Grabbing the phone, I swipe my finger across the screen, wondering why he would be calling so late.

“Lukas?”

“Ivy . . .” His voice pitches and cracks. “I need you . . .” He takes a deep shuddering breath, and my heart drops to my stomach. He’s crying.

“What’s wrong? Where are you?” I throw the covers off and turn on the bedside lamp, grabbing my clothes off the chair in the corner.

His breathing is heavy and congested, muffling the phone. “At the hospital . . . there was an accident . . .” He sniffs and chokes. “Oh my God, Ivy . . .” He whimpers my name, agony stripping his voice of its usual deep rasp.

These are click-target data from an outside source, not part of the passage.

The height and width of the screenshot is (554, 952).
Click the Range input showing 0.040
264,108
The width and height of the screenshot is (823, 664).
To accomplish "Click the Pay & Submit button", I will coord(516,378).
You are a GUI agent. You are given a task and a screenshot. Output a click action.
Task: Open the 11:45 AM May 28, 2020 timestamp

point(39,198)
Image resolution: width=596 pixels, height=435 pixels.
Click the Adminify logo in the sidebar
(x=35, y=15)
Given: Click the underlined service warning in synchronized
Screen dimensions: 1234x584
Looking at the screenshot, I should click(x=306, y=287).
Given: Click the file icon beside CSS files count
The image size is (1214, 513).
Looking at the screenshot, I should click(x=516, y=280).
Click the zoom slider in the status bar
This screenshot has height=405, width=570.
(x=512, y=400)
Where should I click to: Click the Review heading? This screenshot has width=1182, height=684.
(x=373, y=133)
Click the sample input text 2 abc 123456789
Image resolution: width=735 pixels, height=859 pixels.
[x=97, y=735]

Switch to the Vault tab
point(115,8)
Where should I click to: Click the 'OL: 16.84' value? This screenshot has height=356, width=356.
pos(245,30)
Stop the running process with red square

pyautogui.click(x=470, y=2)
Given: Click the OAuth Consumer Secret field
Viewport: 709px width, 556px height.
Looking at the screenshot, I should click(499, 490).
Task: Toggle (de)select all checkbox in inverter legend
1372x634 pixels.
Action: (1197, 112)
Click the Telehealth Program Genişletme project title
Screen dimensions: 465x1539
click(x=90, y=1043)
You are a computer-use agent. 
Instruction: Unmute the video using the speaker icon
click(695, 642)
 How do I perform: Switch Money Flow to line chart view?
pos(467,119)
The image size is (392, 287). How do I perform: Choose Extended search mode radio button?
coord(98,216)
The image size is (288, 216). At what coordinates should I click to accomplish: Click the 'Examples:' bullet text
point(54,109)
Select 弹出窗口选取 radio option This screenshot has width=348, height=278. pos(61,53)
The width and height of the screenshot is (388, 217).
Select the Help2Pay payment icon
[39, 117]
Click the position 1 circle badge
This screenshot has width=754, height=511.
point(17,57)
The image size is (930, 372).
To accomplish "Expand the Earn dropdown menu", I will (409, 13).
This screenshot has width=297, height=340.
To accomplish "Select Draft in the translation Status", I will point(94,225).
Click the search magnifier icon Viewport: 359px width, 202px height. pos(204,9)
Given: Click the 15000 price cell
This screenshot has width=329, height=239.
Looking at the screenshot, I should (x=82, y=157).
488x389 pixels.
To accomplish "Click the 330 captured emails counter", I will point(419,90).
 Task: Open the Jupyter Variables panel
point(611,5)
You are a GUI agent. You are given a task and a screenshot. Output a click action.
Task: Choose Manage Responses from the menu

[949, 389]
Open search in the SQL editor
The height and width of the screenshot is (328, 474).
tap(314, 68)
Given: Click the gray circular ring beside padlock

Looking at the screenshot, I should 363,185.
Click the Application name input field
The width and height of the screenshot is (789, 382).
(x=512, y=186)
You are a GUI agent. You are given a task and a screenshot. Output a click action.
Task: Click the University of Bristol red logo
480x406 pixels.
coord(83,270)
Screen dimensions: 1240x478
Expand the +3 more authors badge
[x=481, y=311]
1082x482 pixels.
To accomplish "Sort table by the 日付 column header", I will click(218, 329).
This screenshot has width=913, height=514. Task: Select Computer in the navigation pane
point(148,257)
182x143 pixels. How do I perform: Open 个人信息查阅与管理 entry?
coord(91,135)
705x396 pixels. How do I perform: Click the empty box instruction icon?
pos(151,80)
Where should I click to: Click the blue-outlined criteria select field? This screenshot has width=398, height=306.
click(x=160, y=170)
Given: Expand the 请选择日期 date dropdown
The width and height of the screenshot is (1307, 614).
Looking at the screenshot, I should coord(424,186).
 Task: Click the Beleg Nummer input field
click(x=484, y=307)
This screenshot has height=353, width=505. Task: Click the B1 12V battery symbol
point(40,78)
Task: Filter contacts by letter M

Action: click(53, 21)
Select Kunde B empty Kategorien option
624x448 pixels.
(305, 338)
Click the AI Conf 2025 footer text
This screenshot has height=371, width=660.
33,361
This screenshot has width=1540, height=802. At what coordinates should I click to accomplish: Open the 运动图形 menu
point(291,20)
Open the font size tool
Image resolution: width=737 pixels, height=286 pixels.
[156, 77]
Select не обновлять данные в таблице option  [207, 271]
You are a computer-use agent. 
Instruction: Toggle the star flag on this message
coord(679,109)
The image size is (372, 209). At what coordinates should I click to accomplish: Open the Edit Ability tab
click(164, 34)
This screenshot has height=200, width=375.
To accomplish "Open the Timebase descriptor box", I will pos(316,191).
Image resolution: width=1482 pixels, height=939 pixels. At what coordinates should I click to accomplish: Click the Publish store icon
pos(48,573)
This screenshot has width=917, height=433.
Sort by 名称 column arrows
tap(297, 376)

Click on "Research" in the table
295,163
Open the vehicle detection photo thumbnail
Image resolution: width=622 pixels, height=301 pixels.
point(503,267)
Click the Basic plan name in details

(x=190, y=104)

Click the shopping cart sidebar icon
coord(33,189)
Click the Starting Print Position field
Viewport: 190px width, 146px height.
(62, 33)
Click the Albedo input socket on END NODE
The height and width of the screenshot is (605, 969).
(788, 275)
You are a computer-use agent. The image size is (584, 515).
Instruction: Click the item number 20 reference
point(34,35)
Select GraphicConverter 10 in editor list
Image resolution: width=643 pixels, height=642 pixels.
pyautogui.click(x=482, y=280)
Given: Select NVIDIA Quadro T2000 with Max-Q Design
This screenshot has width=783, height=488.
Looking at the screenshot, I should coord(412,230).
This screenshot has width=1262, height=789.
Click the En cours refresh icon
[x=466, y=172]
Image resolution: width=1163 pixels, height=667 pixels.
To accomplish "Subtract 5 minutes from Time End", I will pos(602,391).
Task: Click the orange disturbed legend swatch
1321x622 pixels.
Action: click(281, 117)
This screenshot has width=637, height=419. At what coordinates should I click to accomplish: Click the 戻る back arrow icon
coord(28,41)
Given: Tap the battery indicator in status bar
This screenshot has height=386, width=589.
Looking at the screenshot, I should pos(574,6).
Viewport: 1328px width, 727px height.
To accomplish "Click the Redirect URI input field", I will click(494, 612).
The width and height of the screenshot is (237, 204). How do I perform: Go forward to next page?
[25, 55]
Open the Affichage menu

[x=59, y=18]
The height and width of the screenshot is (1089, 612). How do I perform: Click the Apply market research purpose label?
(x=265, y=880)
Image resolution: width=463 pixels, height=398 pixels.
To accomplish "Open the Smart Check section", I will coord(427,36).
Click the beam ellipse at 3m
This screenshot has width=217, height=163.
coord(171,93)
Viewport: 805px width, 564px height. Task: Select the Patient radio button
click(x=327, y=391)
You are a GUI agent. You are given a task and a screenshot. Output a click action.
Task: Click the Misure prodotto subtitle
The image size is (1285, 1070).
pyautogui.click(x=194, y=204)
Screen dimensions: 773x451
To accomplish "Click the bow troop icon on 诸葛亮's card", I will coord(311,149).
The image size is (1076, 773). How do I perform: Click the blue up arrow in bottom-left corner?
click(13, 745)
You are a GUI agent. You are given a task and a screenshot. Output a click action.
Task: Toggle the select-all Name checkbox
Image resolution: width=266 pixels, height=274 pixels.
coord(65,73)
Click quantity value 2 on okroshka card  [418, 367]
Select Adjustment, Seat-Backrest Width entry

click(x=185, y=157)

Cold fear rips through me as goosebumps break out on my flesh. “Are you all right? I’ll leave now . . .” I yank my jeans on, cradling the phone against my shoulder.

“It’s Vandal . . . he was in an accident. Katie’s gone . . . Ivy, she’s gone . . .” He sobs into the phone. I freeze, horrified, and grab onto the dresser to steady myself. Katie . . . Oh, dear God, no.

“Sweetie, I’m on my way there. Okay? I’ll be there as fast as I can.” I fight back the tears that well up in my eyes and try to keep my voice level. “I’ll be right there.”

He doesn’t say goodbye, but I hear a thump, as if he just dropped the phone.

I finish dressing as quickly as I can and run to Macy’s room.

“Macy, wake up.” I shake her gently.

“Mom? What’s wrong?” She wakes quickly, and her eyes go wide with worry as she focuses on me in the dark room.

“Vandal’s been in an accident. I need to go to the hospital. You have to stay here with Tommy, all right? Do not leave this house until I come back home.”